■ Your assignment
Look for the word "tweet" in the entries and copy each line where it appears.

======== Extracted records

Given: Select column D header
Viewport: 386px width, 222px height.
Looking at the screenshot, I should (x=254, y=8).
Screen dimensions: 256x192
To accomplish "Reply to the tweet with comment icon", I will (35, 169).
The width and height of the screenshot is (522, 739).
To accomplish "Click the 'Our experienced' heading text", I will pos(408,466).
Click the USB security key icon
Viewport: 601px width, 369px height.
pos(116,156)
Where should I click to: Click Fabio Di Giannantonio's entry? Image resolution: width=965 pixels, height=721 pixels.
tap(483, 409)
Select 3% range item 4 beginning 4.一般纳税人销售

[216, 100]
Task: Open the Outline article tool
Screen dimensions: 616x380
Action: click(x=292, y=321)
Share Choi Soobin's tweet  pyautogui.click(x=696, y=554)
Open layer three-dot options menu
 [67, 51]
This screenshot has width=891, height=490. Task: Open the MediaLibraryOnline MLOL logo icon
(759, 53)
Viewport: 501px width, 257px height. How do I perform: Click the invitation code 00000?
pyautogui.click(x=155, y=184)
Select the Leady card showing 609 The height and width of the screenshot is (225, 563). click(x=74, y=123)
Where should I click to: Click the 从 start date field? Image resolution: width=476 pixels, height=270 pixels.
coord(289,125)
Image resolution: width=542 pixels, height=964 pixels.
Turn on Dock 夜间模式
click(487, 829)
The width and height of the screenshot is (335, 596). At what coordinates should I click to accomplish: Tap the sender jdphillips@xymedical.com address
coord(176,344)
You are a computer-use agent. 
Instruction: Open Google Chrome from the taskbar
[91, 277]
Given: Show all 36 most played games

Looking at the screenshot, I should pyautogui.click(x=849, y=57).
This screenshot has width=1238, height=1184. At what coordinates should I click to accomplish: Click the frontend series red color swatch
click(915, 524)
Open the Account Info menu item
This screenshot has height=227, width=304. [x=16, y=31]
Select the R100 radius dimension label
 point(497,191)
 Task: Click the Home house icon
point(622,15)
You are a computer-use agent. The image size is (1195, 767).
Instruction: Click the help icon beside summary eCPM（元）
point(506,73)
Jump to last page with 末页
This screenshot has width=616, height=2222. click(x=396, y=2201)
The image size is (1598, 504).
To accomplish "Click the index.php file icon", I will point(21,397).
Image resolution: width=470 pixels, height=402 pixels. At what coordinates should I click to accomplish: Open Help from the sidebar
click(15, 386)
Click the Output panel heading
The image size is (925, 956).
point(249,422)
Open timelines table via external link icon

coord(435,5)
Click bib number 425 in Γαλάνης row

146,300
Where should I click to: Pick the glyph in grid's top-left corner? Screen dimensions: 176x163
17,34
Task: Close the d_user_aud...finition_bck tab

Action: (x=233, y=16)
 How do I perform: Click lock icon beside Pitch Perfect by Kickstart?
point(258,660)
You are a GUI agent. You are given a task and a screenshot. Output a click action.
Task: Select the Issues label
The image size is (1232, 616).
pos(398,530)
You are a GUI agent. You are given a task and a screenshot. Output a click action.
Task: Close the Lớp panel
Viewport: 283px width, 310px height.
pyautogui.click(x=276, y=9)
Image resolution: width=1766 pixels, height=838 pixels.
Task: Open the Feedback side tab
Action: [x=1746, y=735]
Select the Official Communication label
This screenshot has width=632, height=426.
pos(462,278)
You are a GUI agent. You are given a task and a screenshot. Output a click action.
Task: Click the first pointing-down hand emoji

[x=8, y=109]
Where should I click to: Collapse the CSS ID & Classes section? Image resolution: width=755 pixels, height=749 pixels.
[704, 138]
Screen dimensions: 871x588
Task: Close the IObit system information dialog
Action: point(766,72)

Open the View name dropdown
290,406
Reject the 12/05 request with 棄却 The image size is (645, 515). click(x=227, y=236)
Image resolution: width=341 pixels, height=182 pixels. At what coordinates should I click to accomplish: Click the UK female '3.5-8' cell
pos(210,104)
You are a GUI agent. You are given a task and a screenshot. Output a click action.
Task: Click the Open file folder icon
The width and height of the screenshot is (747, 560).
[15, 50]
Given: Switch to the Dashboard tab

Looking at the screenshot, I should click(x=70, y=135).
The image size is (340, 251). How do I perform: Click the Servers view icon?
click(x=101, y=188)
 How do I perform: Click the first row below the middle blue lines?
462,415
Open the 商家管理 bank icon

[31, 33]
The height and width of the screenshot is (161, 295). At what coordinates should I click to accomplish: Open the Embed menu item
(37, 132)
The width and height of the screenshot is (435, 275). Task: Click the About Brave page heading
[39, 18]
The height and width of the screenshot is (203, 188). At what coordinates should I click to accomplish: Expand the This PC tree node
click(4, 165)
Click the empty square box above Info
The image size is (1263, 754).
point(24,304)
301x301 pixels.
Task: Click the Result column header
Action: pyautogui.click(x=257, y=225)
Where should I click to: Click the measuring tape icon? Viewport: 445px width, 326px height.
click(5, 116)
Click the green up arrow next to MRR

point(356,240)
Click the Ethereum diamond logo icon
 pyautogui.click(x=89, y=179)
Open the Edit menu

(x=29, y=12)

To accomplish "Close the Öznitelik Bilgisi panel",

================

■ Response to the exercise
To accomplish "Reply to the tweet with comment icon", I will (35, 169).
Share Choi Soobin's tweet  pyautogui.click(x=696, y=554)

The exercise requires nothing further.